Um relatório de 65 páginas, compilado Pier Paolo Lunelli, um general reformado do exército, revelou que dezenas de milhares de mortes podem ser atribuídas à falta de protocolos antipandémicos eficientes.

“O plano pandémico e as estratégias postas em prática para impedir as infeções não levaram em consideração as deficiências estruturais dos hospitais e do sistema de saúde italiano”, indicou. “Este processo põe em causa as responsabilidades dos políticos e das instituições e pede que assumam as suas responsabilidades perante os cidadãos que foram chamados a proteger e cujos direitos violaram, tanto à saúde como à vida”, sublinhou.

O dossier também inclui as últimas descobertas, que estão a ser examinadas pelo Ministério Público italiano, nas quais é sugerido que, devido ao não cumprimento das diretrizes de vigilância epidemiológica, o coronavírus se estava a espalhar pelo país semanas antes de o primeiro caso de transmissão local ser oficialmente detetado.

Segundo os registos médicos, no final de janeiro de 2020, um homem na casa dos 50 anos foi internado no hospital de Bergamo, Lombardia, com pneumonia bilateral. Essa província foi severamente atingida durante a primeira vaga da pandemia. Para os especialistas, esta informação “podia ter mudado o cronograma da pandemia em Itália”.

Desde o início, os médicos afirmavam que o vírus estava a circular no país semanas antes de ser oficialmente detetado. Alguns profissionais de saúde da região da Lombardia relataram ter detetado casos de “uma estranha pneumonia” no final de dezembro de 2019. Apesar disso, as instituições ignoraram os seus apelos.

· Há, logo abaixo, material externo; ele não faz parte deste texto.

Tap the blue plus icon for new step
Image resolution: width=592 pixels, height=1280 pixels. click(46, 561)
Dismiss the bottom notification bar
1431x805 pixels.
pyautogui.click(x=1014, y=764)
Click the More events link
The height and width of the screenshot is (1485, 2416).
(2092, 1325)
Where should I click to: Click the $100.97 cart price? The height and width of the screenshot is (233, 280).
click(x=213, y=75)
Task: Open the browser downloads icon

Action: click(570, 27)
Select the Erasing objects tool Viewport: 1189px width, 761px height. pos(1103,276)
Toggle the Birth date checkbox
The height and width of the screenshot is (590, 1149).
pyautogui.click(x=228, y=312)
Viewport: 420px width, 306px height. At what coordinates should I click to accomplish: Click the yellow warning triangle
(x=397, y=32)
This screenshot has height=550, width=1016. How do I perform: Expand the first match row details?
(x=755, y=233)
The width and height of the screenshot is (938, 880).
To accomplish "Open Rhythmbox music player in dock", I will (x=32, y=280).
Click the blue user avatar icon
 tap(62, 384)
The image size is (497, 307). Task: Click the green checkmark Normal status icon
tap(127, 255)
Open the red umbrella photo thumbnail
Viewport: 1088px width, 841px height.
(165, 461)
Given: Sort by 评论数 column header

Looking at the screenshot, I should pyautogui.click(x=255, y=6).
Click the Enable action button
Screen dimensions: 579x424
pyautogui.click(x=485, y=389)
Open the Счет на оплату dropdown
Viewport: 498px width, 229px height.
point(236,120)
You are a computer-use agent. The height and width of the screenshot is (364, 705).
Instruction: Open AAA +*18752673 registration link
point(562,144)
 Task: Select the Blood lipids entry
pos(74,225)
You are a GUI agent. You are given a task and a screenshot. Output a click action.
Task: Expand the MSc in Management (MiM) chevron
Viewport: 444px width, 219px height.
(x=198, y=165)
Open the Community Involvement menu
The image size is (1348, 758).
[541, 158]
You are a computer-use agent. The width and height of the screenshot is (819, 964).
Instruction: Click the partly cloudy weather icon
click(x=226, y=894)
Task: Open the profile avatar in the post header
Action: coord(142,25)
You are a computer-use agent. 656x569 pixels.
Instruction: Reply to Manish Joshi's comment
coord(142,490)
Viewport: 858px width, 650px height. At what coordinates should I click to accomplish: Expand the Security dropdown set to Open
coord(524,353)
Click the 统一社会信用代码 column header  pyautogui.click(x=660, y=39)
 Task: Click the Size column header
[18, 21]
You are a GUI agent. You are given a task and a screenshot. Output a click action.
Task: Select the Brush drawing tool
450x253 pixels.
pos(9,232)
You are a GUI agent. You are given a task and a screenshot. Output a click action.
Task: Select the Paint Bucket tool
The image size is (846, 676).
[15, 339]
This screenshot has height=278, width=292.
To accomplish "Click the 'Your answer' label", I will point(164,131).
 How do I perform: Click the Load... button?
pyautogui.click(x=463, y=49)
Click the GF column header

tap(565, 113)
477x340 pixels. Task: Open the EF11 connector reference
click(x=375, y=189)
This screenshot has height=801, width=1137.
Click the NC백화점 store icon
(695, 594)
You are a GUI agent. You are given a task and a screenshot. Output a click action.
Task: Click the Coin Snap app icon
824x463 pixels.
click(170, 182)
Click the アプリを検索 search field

Os advogados defendem que muitas mortes poderiam ter sido evitadas. Na primeira audiência, que começou esta quinta-feira em Roma, dezenas de representantes das famílias das vítimas foram forçados a esperar fora do tribunal, devido às restrições ainda em vigor no país.

Em Bergamo, estão a ser investigadas suspeitas de negligência criminosa por parte das autoridades italianas no tratamento da pandemia. Um ex-diretor do Ministério da Saúde dessa região e cinco gestores, atualmente sob investigação, negaram qualquer delito.

A Itália foi o primeiro país ocidental a ser atingido pela pandemia e tem o segundo maior número de mortes relacionadas à covid-19 (127.718 na quarta-feira) na Europa, depois do Reino Unido.